И вот в эту рождественскую ночь Ида входит в мою спальню. Думаю,: –Как удалось ей войти, неужели, как и тогда – через окно? – Она красива, длинные волосы распущены по плечам, говорит нежным голосом, возбуждая мое мужское естество, я стремлюсь к ней, протягиваю руки и притягиваю к себе. Мы сливаемся, как и прежде в единое. Она прекрасна, я люблю ее. После этого она исчезает. Проснулся под свежим впечатлением с радостным чувством – все прежнее вернулось! Перед глазами всплывает видение ночи с Идой. Задумываюсь:
––Почему, зачем прервались отношения тогда, с реальной, ведь как была хороша! – И, вспомнив увиденные во сне ее волосы, мысленно перенесся в Батуми. Шум фена и мотание мокрыми волосами сопровождало бы меня всю жизнь каждый день? Нет, нет. За что? Пожалуй, было бы не легко. Бежал, и вот– свободен. –Хм…Зачем? Кому он нужен?
Дамская гитара
В студенческие годы, после окончания четвертого курса и обучения на военной кафедре ремеслу зенитчика на 57-мм зенитном комплексе С-60, я побывал в Калининграде на артиллерийских сборах в Московской дивизии, откуда походом выезжали с зенитками на Куршскую косу. Там жили в палатках, на утреннюю физзарядку прибегали на песчаный пляж Балтийского моря, который выглядел словно причесанным. Расческа была широкой, в несколько метров, чтобы нарушитель границы не мог ее перешагнуть, и даже перепрыгнуть, не оставив следа. Причесывался берег бороной вечером. Распускать прическу первыми прибегали мы. В школе и в институте я прыгал в длину почти на пять метров, но боронованную полосу перепрыгнуть никак не мог.
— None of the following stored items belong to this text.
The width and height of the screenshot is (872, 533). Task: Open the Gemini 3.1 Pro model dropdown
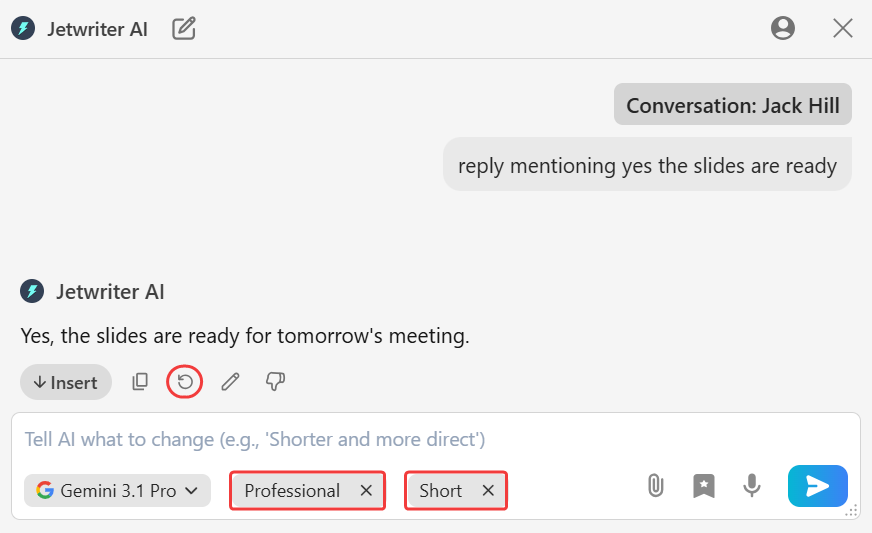click(117, 491)
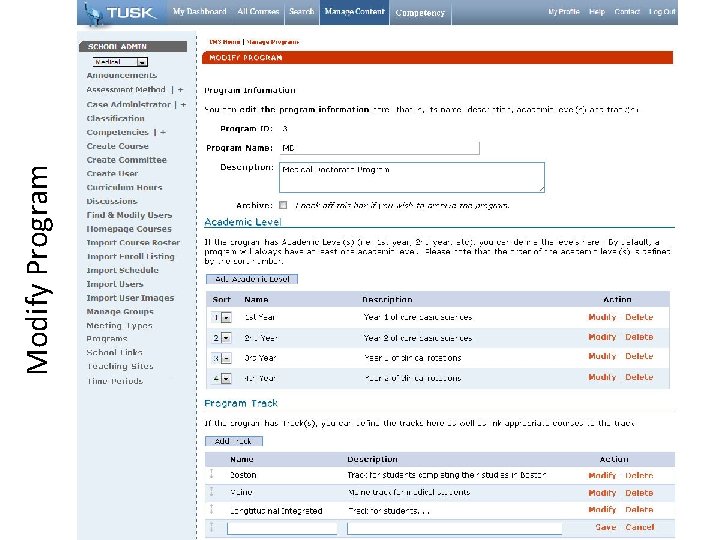This screenshot has width=720, height=540.
Task: Open the school selector dropdown showing Medical
Action: click(120, 62)
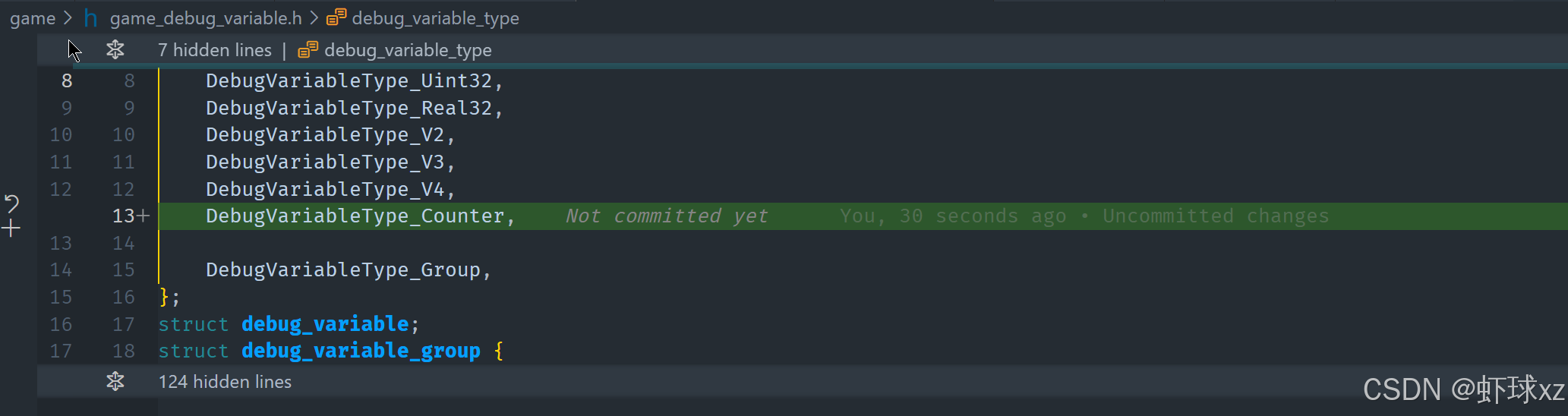Screen dimensions: 1568x416
Task: Expand the 7 hidden lines fold icon
Action: 115,50
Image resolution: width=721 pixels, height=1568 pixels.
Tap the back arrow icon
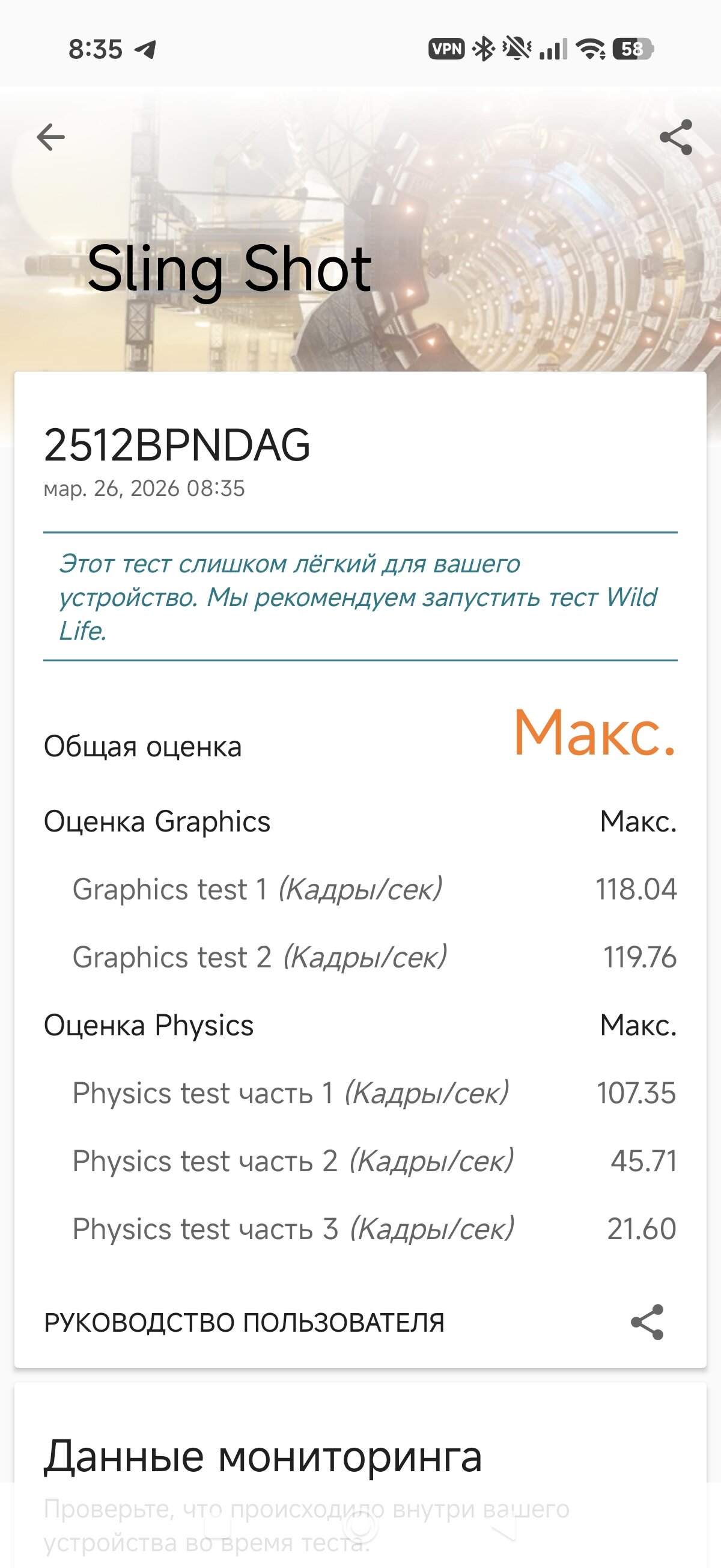pyautogui.click(x=50, y=137)
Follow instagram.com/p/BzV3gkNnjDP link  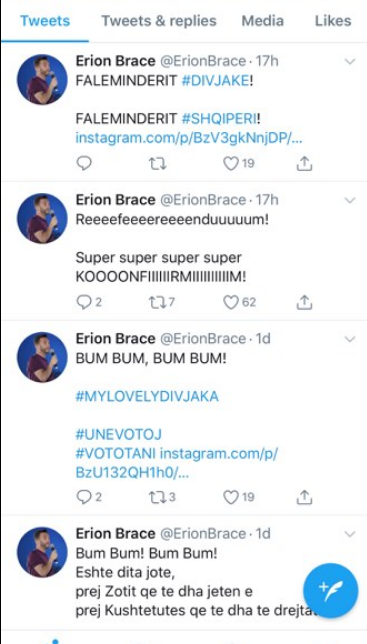(x=189, y=138)
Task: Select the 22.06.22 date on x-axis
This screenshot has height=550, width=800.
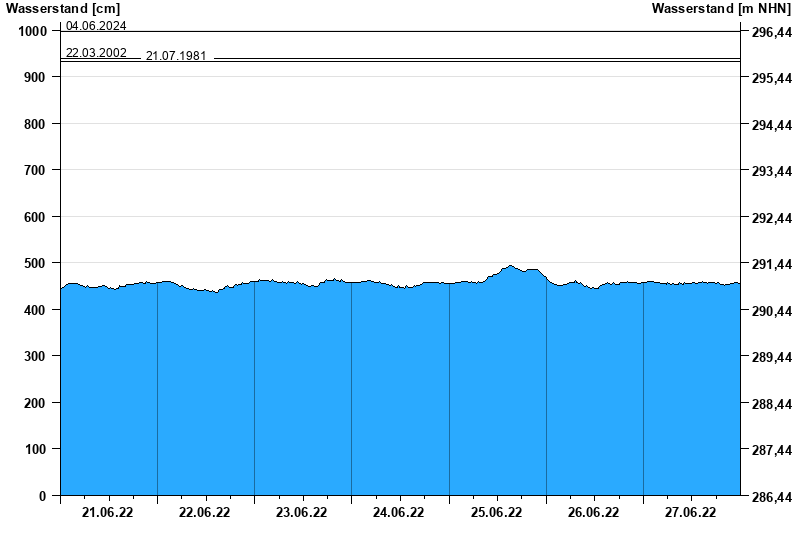Action: click(205, 513)
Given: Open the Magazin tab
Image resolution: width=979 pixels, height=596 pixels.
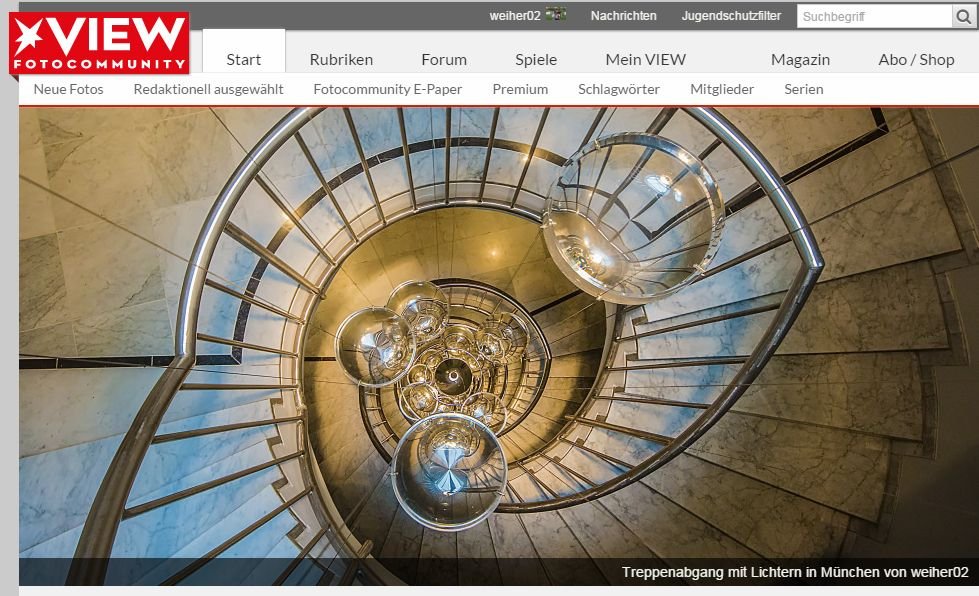Looking at the screenshot, I should coord(800,59).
И вот кандидату наук, доценту политехнического института в отпуске от какой-то тоски при воспоминаниях о том уже далеком прошлом, захотелось побывать там снова. Город помнился взорванным пролетом моста трассы на Берлин, одним концом, уткнувшимся в воду, а вторым, задранным в небо, с застекленной круглой крышей вокзала, в который поезда въезжали, словно в футляр, с кафедральным собором в руинах и уцелевшей у стены могилой немецкого философа Эммануила Канта, труды которого изучал студентом и для сдачи кандидатского минимума по философии. Гвардейская воинская часть занимала комфортные немецкие казармы с кухней и прачечными в подвале, с асфальтовым плац-парадом в немецкие времена подогреваемым.
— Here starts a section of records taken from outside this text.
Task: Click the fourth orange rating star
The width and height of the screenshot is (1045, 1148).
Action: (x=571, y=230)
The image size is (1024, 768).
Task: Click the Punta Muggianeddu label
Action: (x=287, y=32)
Останки прошлого Konigsberg влекли в Калининград. К тому же, и с некоторым удивлением отмечал, что с примесью чувства ностальгии. Неужели его можно было приобрести за месяц лагерных сборов с редкими экскурсиями по городу? Может быть четыре года жизни в войну в немецкой армии и общение с немецкими солдатами привили мне чутье и вкус к духу немецкого-прусского, что навсегда останется в этом городе? Но это именно так. Этот город мил мне. Что мои чувства? И в глубокое русское время города мнение горожан указывает на то, что они хотели бы город переименовать в Konigsberg, а в глубине души – присоединить его к Германии.
В профкоме института оказалась путевка в санаторий г. Зеленоградск. Секретарша была рада, что появился наконец-то охотник на эту путевку:
––Не берут, не хотят ни преподаватели, ни студенты покидать належанное, уютное и привычное рижское взморье и ехать в неизвестную Россию. – До этого в Зеленограде бывать не приходилось, знал только, что он у моря, в начале Куршской косы, в километрах тридцати от Калининграда.
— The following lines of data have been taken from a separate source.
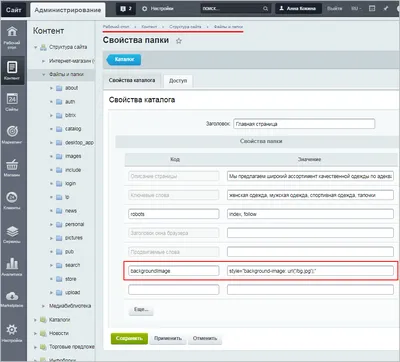The height and width of the screenshot is (362, 400).
Task: Switch to the Доступ tab
Action: (x=178, y=81)
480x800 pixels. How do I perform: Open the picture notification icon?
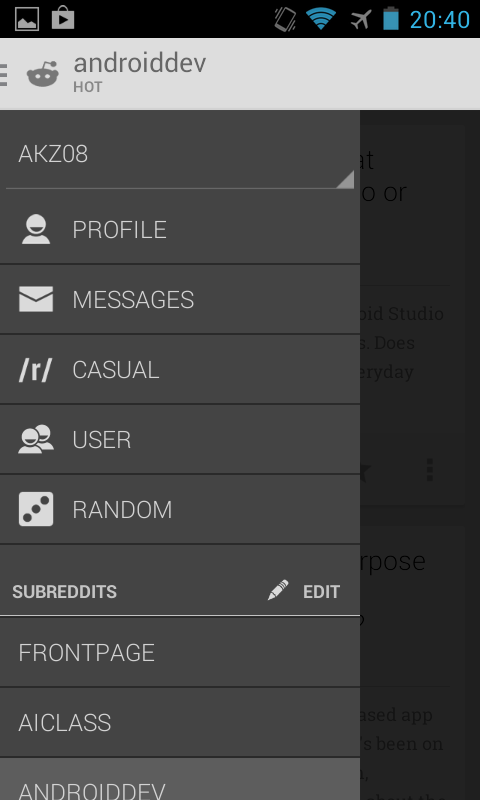[x=27, y=19]
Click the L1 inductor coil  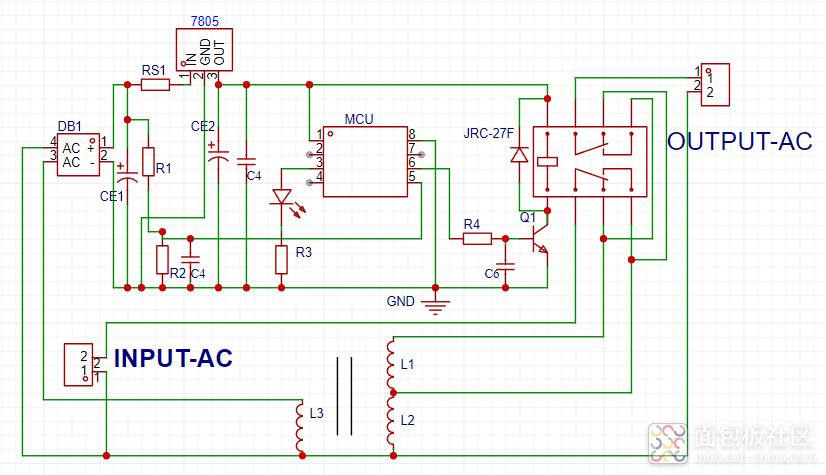tap(391, 365)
Электричка, не такая ярко зеленая и не так хорошо помытая, как на Рижском взморье, а потрепанная, изрезанная, с треснутыми, а иногда и с выбитыми окнами после получаса дороги ввиду идущего справа, вдали, шоссе, укрытого некогда от авианалетов кронами буков, грабов и лип, приближалась к Зеленоградску. И впрямь зеленый град. Издали курчавится кронами деревьев, над которыми возвышается крыша водонапорной башни, похожая на каску-шлем кайзера Вильгельма. Школа со стадионом в предместье выдали приближение города. Поезд начал резко тормозить у первой привокзальной постройки – пакгауза и зеленого железобетонного туалета. И вот я в Зеленоградске – прежнем немецком Kranz.